* **Provided data**:

______

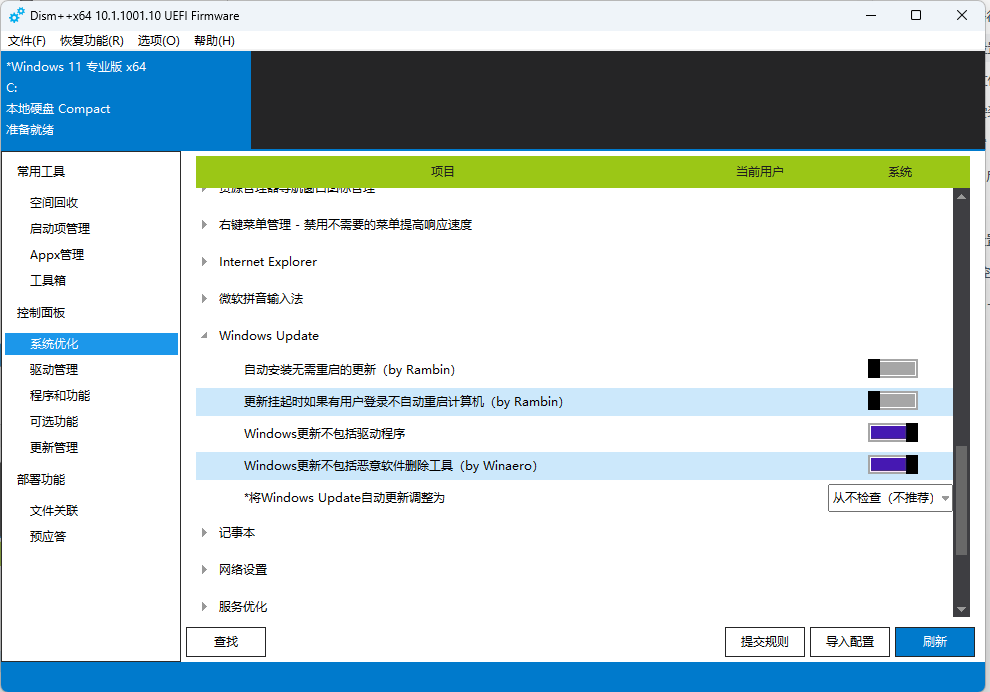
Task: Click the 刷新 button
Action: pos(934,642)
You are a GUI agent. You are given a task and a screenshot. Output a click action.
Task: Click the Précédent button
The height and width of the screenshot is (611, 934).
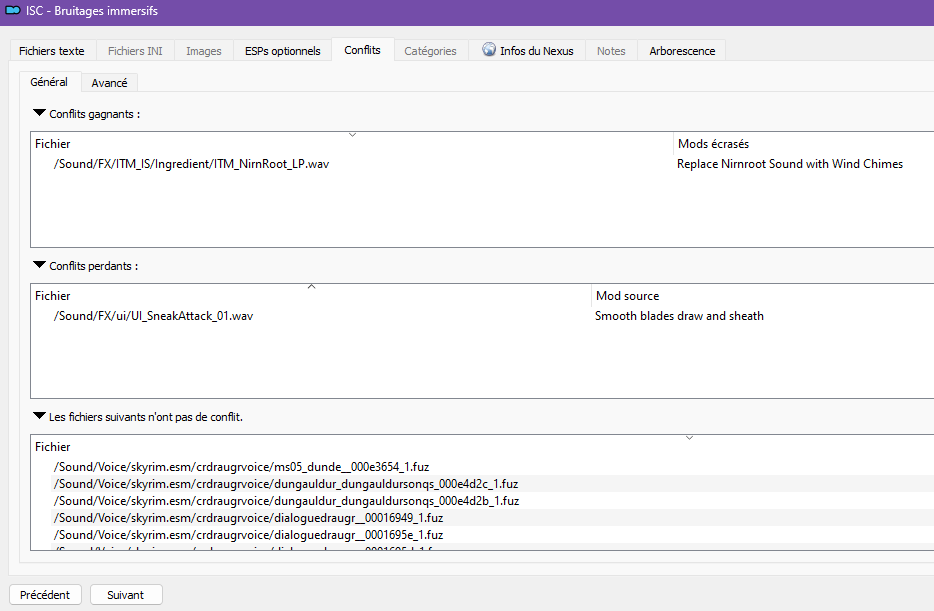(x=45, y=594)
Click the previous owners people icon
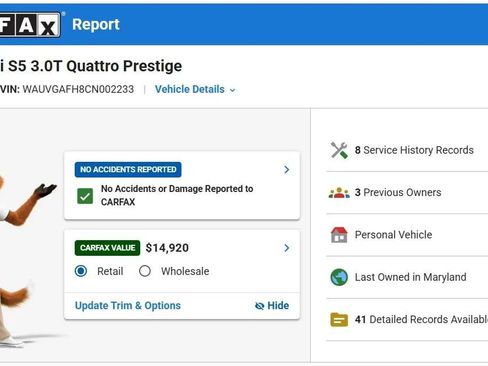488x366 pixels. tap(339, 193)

______

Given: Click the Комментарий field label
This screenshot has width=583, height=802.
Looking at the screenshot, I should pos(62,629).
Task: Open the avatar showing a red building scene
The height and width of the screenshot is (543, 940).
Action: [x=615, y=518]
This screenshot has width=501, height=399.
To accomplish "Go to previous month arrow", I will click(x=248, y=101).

______

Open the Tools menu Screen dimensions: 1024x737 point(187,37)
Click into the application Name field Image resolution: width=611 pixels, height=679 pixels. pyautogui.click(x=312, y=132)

______

* **Action item**:
Where a line in the listing above contains "Open", copy that line.

* **Result for this exercise**:
Task: Open the avatar showing a red building scene
Open the Tools menu Screen dimensions: 1024x737 point(187,37)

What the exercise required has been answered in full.